昼下がり暗雲が立ち込めスコールがアユタヤの日本人街を襲った。

スコールは半刻もすれば止むのが常であるのだが、その日に限っては夜半まで豪雨が日本人街に降り続けていた。


生温い空気の中で床についていた弥次郎の軒屋の戸を叩く音がした。

雨風のせいだろうと、再び眠りに就こうとしていた矢先、


「弥次郎、起きろ!一大事だ!」


声の主は友親であった。同じ駿河にある禅寺、清見寺に参じた竹馬の友であるが、友近は隠れキリシタンでもあった。キリシタン弾圧が激しくなるにつれて隠れ蓑に禅寺に参禅していたのだ。

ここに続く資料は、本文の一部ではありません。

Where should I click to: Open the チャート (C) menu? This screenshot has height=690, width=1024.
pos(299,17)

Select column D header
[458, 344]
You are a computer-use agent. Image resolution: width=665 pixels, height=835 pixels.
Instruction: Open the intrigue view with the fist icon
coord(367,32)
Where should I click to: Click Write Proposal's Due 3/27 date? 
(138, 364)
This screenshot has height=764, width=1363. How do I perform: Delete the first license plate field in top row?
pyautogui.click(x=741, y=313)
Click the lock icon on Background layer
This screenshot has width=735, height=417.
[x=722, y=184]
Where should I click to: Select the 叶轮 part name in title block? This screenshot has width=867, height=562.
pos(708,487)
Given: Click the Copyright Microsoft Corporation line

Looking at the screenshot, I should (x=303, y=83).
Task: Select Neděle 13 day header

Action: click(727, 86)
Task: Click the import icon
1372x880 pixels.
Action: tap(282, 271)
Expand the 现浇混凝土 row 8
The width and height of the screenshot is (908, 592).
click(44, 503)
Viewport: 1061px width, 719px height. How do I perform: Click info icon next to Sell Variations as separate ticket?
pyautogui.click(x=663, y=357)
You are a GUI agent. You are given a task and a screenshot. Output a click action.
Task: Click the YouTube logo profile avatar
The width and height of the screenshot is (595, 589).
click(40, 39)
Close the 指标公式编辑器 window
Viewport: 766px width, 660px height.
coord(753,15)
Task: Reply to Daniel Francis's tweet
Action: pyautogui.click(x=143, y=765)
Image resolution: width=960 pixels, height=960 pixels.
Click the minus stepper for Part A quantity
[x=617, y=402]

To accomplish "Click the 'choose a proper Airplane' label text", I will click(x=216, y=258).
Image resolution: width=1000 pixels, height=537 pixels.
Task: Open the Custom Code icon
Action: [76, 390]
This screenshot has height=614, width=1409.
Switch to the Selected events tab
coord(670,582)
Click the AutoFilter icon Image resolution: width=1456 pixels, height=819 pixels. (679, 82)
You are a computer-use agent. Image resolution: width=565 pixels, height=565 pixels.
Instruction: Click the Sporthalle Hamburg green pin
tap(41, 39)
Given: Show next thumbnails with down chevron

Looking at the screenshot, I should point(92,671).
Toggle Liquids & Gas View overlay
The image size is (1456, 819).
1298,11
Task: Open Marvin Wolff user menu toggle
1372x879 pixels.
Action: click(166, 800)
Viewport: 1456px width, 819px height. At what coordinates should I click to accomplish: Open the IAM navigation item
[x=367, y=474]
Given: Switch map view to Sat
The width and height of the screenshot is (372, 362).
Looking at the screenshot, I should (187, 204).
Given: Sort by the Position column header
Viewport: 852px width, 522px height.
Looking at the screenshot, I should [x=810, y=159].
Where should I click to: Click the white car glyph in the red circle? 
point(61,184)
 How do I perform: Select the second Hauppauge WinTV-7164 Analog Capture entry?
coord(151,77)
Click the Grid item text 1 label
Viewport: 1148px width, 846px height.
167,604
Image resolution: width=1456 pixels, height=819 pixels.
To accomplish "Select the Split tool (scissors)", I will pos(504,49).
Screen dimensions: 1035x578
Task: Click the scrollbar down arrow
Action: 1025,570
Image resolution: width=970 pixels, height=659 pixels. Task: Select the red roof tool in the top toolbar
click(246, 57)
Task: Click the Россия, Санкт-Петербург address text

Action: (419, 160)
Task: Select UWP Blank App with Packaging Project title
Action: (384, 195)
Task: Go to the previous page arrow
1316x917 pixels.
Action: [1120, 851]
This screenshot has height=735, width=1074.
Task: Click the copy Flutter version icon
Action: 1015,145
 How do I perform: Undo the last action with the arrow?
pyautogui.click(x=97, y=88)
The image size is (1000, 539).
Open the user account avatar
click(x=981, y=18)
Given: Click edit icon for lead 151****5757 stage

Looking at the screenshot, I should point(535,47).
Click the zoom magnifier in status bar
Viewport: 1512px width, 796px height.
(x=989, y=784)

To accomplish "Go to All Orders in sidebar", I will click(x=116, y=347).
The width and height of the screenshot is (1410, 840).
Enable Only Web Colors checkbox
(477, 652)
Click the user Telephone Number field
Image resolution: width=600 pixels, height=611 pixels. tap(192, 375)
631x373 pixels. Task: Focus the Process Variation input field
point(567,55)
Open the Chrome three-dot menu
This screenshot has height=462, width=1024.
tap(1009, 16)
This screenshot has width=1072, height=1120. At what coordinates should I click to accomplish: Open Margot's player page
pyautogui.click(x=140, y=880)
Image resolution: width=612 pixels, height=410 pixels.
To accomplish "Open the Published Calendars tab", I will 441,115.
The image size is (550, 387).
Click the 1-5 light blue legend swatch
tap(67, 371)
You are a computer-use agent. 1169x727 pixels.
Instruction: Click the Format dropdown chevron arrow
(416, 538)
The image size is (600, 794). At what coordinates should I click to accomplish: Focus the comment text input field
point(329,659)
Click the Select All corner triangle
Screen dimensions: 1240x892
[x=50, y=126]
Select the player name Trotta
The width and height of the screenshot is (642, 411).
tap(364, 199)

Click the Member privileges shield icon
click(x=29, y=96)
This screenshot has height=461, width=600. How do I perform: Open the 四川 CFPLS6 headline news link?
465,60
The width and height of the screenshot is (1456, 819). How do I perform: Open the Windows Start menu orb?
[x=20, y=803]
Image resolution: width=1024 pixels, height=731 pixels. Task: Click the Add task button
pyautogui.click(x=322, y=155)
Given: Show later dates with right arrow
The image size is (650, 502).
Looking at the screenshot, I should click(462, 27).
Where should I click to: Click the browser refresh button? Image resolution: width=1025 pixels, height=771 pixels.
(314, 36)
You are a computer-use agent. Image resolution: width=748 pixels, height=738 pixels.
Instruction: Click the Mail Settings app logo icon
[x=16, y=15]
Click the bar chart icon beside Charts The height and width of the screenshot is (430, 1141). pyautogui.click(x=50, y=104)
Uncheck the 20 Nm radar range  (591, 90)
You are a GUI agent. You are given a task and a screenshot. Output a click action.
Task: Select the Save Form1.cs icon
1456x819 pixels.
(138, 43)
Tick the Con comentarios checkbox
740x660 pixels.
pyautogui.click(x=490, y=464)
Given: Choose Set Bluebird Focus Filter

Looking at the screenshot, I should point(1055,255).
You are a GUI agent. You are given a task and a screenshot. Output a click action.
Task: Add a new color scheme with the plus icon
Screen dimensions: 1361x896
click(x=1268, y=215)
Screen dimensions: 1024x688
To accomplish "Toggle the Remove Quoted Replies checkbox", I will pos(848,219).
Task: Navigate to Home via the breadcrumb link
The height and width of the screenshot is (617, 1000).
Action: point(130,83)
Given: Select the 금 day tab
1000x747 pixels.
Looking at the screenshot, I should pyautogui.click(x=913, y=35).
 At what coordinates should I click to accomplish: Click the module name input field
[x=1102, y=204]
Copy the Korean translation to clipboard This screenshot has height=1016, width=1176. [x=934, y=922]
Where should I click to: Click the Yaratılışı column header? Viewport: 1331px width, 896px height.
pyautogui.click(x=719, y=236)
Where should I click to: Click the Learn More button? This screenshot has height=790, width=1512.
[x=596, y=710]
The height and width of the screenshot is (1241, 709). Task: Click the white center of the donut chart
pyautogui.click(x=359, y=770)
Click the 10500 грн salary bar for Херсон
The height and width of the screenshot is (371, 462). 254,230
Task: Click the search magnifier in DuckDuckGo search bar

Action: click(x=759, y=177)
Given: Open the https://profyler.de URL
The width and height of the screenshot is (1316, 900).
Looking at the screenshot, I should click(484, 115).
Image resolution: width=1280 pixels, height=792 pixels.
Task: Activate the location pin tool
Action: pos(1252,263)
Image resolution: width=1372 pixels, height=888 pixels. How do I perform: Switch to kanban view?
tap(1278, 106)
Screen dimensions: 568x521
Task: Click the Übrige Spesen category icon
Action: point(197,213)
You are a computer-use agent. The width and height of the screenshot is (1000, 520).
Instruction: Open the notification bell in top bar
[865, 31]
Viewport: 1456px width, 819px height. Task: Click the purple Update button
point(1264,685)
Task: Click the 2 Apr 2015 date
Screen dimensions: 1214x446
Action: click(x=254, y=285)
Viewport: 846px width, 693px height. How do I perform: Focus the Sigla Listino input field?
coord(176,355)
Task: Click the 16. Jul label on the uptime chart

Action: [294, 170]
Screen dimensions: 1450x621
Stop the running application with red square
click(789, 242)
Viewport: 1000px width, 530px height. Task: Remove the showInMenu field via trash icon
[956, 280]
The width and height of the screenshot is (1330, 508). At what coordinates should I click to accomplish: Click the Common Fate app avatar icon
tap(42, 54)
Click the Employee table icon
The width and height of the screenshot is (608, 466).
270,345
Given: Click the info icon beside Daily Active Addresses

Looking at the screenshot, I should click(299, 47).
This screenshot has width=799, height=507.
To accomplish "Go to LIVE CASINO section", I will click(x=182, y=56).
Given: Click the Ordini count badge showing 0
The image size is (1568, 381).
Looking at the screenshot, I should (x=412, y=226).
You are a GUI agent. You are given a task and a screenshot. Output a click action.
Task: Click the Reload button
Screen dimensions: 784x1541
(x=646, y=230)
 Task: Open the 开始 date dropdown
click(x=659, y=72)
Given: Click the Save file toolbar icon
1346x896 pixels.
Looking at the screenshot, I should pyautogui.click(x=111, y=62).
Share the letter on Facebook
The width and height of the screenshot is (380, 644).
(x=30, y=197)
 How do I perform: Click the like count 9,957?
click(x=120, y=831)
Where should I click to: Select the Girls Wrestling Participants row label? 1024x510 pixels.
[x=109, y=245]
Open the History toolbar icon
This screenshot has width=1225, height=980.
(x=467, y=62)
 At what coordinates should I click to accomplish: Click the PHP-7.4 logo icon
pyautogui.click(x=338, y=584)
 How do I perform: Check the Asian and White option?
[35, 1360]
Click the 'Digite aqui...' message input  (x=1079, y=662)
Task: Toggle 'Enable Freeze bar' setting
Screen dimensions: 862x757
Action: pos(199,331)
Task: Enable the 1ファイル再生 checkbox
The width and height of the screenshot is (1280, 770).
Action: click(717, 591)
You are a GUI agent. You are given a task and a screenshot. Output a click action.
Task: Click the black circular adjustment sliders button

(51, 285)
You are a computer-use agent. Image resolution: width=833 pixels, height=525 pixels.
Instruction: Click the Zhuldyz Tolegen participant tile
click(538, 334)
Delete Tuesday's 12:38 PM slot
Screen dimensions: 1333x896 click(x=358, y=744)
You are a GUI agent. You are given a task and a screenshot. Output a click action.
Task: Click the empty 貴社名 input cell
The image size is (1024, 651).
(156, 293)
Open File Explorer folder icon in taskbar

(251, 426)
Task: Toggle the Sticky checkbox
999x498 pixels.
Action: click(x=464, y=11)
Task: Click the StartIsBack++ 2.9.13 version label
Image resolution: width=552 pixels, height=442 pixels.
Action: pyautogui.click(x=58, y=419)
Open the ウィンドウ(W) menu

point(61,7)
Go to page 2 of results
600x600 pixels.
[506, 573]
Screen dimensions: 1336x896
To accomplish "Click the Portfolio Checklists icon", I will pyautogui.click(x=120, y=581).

「どうした?こんな夜中に?」弥次郎は眠たげな目を擦りながら答えた。


「御館様が身罷った・・・。」我に返った弥次郎は


「やはり、殺され・・・。」


「しっ!」と友親は弥次郎の言葉を制し


「とにかく、ここも危ない一刻も早く出立の準備を」と言った。


「でも一体どこに?お前は隠れキリシタンの身、祖国には戻れまい」弥次郎が言うと


「俺は、東へ行こうと思う。イエス様の生まれた地、エルサレムを目指す。」と友親は言った。


しばらく思案したのち弥次郎は


「お前とは竹馬の友、お前が行くというのなら、俺も行こう。」と言った。


弥次郎は、その日の内に南蛮具足、槍、日本を離れる時に父が持たせてくれた備前長船祐定を纏めた。


1630年駿河国より朱印船でシャム(現在のタイ))に渡った山田長政は政争に巻き込まれ暗殺された。

その年、同じくして日本人街も焼き払われた。